■ DATASET ENTRIES
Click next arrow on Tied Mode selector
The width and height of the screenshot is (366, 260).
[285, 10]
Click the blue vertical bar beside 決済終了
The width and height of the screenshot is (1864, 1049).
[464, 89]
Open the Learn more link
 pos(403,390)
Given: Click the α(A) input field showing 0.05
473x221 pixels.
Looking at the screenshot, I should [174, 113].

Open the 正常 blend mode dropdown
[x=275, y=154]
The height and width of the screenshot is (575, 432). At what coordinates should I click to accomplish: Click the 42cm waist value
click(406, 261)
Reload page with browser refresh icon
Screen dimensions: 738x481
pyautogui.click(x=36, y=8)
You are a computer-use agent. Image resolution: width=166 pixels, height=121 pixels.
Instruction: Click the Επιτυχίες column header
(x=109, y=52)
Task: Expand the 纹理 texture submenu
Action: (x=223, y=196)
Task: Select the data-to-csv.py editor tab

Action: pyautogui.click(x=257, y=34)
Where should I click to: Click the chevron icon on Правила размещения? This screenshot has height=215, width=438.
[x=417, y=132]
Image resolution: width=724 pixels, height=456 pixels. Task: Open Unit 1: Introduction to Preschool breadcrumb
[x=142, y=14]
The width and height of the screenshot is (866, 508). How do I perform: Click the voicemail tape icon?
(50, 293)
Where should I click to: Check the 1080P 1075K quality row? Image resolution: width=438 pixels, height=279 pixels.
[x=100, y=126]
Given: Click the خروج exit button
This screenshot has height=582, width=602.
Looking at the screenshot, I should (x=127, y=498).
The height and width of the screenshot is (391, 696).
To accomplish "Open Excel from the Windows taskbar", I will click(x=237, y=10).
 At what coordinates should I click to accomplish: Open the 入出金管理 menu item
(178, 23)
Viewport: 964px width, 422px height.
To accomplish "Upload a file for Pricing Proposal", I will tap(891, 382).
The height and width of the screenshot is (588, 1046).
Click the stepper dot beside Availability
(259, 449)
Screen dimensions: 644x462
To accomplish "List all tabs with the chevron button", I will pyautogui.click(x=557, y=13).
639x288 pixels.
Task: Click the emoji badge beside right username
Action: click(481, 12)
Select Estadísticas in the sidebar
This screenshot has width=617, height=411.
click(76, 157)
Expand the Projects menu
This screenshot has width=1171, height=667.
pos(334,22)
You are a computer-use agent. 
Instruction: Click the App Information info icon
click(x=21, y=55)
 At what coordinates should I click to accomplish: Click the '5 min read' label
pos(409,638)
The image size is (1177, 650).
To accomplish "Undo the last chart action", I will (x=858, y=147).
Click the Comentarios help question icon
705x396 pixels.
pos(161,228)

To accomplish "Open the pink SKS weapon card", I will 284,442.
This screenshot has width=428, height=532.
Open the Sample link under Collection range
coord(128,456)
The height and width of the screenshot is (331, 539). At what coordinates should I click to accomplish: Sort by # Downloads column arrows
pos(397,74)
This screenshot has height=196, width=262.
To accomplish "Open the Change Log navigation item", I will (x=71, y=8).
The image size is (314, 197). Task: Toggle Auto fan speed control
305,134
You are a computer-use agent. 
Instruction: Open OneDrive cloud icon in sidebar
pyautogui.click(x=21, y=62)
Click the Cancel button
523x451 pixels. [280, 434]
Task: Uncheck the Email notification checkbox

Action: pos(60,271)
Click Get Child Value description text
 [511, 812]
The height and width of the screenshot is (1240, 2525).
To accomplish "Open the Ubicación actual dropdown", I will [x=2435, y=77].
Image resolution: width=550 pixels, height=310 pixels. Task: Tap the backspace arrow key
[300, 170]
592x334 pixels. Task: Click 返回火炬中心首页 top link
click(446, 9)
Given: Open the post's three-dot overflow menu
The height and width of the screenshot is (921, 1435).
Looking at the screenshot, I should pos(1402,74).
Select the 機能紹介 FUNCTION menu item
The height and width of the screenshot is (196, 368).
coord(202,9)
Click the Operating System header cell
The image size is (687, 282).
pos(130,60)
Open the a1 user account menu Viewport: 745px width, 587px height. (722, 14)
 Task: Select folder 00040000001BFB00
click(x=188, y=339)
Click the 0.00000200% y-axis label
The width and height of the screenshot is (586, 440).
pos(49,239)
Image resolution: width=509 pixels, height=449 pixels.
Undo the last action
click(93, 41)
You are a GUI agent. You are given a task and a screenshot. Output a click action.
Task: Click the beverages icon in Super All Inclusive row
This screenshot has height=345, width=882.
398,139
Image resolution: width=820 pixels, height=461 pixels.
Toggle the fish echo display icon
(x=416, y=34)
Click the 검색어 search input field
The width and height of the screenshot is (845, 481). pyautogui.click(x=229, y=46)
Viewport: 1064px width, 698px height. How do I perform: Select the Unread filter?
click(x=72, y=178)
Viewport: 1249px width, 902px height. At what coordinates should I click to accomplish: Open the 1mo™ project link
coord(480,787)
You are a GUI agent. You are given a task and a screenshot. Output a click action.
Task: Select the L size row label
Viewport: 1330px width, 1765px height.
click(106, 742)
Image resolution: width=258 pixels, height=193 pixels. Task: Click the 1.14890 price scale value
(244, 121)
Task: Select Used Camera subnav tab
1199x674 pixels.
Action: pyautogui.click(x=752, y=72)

■ WHAT YOU ARE ASKED TO DO
Format every line of the entries above as a JSON list of strings, one string per line, leaving out blank lines.

■ RESULT
[
  "Click next arrow on Tied Mode selector",
  "The width and height of the screenshot is (366, 260).",
  "[285, 10]",
  "Click the blue vertical bar beside 決済終了",
  "The width and height of the screenshot is (1864, 1049).",
  "[464, 89]",
  "Open the Learn more link",
  " pos(403,390)",
  "Given: Click the α(A) input field showing 0.05",
  "473x221 pixels.",
  "Looking at the screenshot, I should [174, 113].",
  "Open the 正常 blend mode dropdown",
  "[x=275, y=154]",
  "The height and width of the screenshot is (575, 432). At what coordinates should I click to accomplish: Click the 42cm waist value",
  "click(406, 261)",
  "Reload page with browser refresh icon",
  "Screen dimensions: 738x481",
  "pyautogui.click(x=36, y=8)",
  "You are a computer-use agent. Image resolution: width=166 pixels, height=121 pixels.",
  "Instruction: Click the Επιτυχίες column header",
  "(x=109, y=52)",
  "Task: Expand the 纹理 texture submenu",
  "Action: (x=223, y=196)",
  "Task: Select the data-to-csv.py editor tab",
  "Action: pyautogui.click(x=257, y=34)",
  "Where should I click to: Click the chevron icon on Правила размещения? This screenshot has height=215, width=438.",
  "[x=417, y=132]",
  "Image resolution: width=724 pixels, height=456 pixels. Task: Open Unit 1: Introduction to Preschool breadcrumb",
  "[x=142, y=14]",
  "The width and height of the screenshot is (866, 508). How do I perform: Click the voicemail tape icon?",
  "(50, 293)",
  "Where should I click to: Check the 1080P 1075K quality row? Image resolution: width=438 pixels, height=279 pixels.",
  "[x=100, y=126]",
  "Given: Click the خروج exit button",
  "This screenshot has height=582, width=602.",
  "Looking at the screenshot, I should (x=127, y=498).",
  "The height and width of the screenshot is (391, 696).",
  "To accomplish \"Open Excel from the Windows taskbar\", I will click(x=237, y=10).",
  " At what coordinates should I click to accomplish: Open the 入出金管理 menu item",
  "(178, 23)",
  "Viewport: 964px width, 422px height.",
  "To accomplish \"Upload a file for Pricing Proposal\", I will tap(891, 382).",
  "The height and width of the screenshot is (588, 1046).",
  "Click the stepper dot beside Availability",
  "(259, 449)",
  "Screen dimensions: 644x462",
  "To accomplish \"List all tabs with the chevron button\", I will pyautogui.click(x=557, y=13).",
  "639x288 pixels.",
  "Task: Click the emoji badge beside right username",
  "Action: click(481, 12)",
  "Select Estadísticas in the sidebar",
  "This screenshot has width=617, height=411.",
  "click(76, 157)",
  "Expand the Projects menu",
  "This screenshot has width=1171, height=667.",
  "pos(334,22)",
  "You are a computer-use agent. ",
  "Instruction: Click the App Information info icon",
  "click(x=21, y=55)",
  " At what coordinates should I click to accomplish: Click the '5 min read' label",
  "pos(409,638)",
  "The image size is (1177, 650).",
  "To accomplish \"Undo the last chart action\", I will (x=858, y=147).",
  "Click the Comentarios help question icon",
  "705x396 pixels.",
  "pos(161,228)",
  "To accomplish \"Open the pink SKS weapon card\", I will 284,442.",
  "This screenshot has width=428, height=532.",
  "Open the Sample link under Collection range",
  "coord(128,456)",
  "The height and width of the screenshot is (331, 539). At what coordinates should I click to accomplish: Sort by # Downloads column arrows",
  "pos(397,74)",
  "This screenshot has height=196, width=262.",
  "To accomplish \"Open the Change Log navigation item\", I will (x=71, y=8).",
  "The image size is (314, 197). Task: Toggle Auto fan speed control",
  "305,134",
  "You are a computer-use agent. ",
  "Instruction: Open OneDrive cloud icon in sidebar",
  "pyautogui.click(x=21, y=62)",
  "Click the Cancel button",
  "523x451 pixels. [280, 434]",
  "Task: Uncheck the Email notification checkbox",
  "Action: pos(60,271)",
  "Click Get Child Value description text",
  " [511, 812]",
  "The height and width of the screenshot is (1240, 2525).",
  "To accomplish \"Open the Ubicación actual dropdown\", I will [x=2435, y=77].",
  "Image resolution: width=550 pixels, height=310 pixels. Task: Tap the backspace arrow key",
  "[300, 170]",
  "592x334 pixels. Task: Click 返回火炬中心首页 top link",
  "click(446, 9)",
  "Given: Open the post's three-dot overflow menu",
  "The height and width of the screenshot is (921, 1435).",
  "Looking at the screenshot, I should pos(1402,74).",
  "Select the 機能紹介 FUNCTION menu item",
  "The height and width of the screenshot is (196, 368).",
  "coord(202,9)",
  "Click the Operating System header cell",
  "The image size is (687, 282).",
  "pos(130,60)",
  "Open the a1 user account menu Viewport: 745px width, 587px height. (722, 14)",
  " Task: Select folder 00040000001BFB00",
  "click(x=188, y=339)",
  "Click the 0.00000200% y-axis label",
  "The width and height of the screenshot is (586, 440).",
  "pos(49,239)",
  "Image resolution: width=509 pixels, height=449 pixels.",
  "Undo the last action",
  "click(93, 41)",
  "You are a GUI agent. You are given a task and a screenshot. Output a click action.",
  "Task: Click the beverages icon in Super All Inclusive row",
  "This screenshot has height=345, width=882.",
  "398,139",
  "Image resolution: width=820 pixels, height=461 pixels.",
  "Toggle the fish echo display icon",
  "(x=416, y=34)",
  "Click the 검색어 search input field",
  "The width and height of the screenshot is (845, 481). pyautogui.click(x=229, y=46)",
  "Viewport: 1064px width, 698px height. How do I perform: Select the Unread filter?",
  "click(x=72, y=178)",
  "Viewport: 1249px width, 902px height. At what coordinates should I click to accomplish: Open the 1mo™ project link",
  "coord(480,787)",
  "You are a GUI agent. You are given a task and a screenshot. Output a click action.",
  "Task: Select the L size row label",
  "Viewport: 1330px width, 1765px height.",
  "click(106, 742)",
  "Image resolution: width=258 pixels, height=193 pixels. Task: Click the 1.14890 price scale value",
  "(244, 121)",
  "Task: Select Used Camera subnav tab",
  "1199x674 pixels.",
  "Action: pyautogui.click(x=752, y=72)"
]